● What the exercise asks: Only the pictures are to be dropped, and the rest of the data should be copied exactly.

● Provided records:

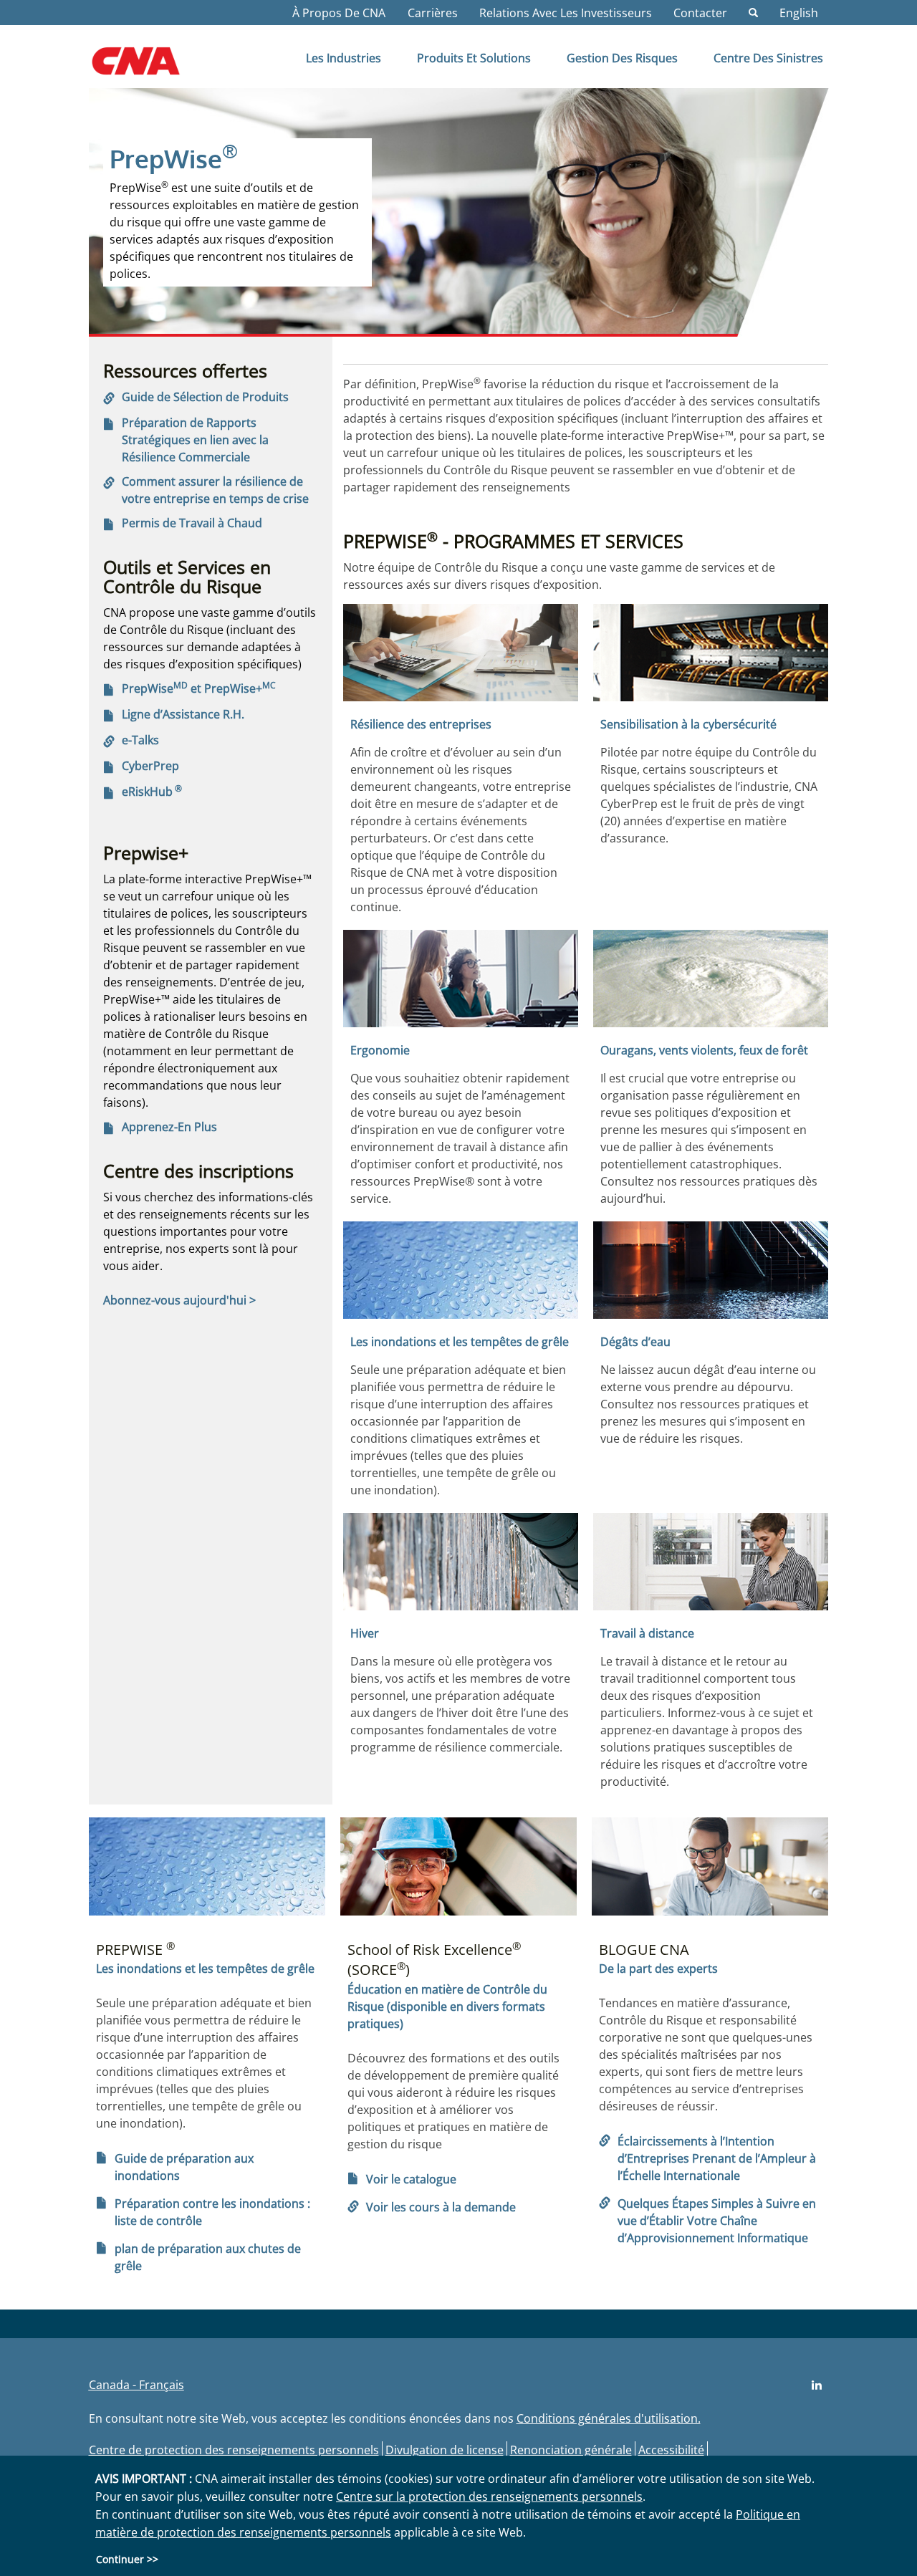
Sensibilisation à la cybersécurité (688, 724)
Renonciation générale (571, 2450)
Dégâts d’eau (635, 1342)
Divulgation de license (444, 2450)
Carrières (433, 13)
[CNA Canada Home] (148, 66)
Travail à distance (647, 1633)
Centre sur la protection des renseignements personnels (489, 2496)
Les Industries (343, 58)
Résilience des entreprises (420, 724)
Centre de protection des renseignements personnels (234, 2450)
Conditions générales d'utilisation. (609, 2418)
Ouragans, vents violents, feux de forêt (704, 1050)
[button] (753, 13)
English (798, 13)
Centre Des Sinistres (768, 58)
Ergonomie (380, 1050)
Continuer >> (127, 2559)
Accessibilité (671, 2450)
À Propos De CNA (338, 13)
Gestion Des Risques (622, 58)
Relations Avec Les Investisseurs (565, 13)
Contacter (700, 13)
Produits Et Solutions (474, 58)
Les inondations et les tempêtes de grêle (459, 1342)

● Response area:
Sensibilisation à la cybersécurité (688, 724)
Renonciation générale (571, 2450)
Dégâts d’eau (635, 1342)
Divulgation de license (444, 2450)
Carrières (433, 13)
[CNA Canada Home] (148, 66)
Travail à distance (647, 1633)
Centre sur la protection des renseignements personnels (489, 2496)
Les Industries (343, 58)
Résilience des entreprises (420, 724)
Centre de protection des renseignements personnels (234, 2450)
Conditions générales d'utilisation. (609, 2418)
Ouragans, vents violents, feux de forêt (704, 1050)
[button] (753, 13)
English (798, 13)
Centre Des Sinistres (768, 58)
Ergonomie (380, 1050)
Continuer >> (127, 2559)
Accessibilité (671, 2450)
À Propos De CNA (338, 13)
Gestion Des Risques (622, 58)
Relations Avec Les Investisseurs (565, 13)
Contacter (700, 13)
Produits Et Solutions (474, 58)
Les inondations et les tempêtes de grêle (459, 1342)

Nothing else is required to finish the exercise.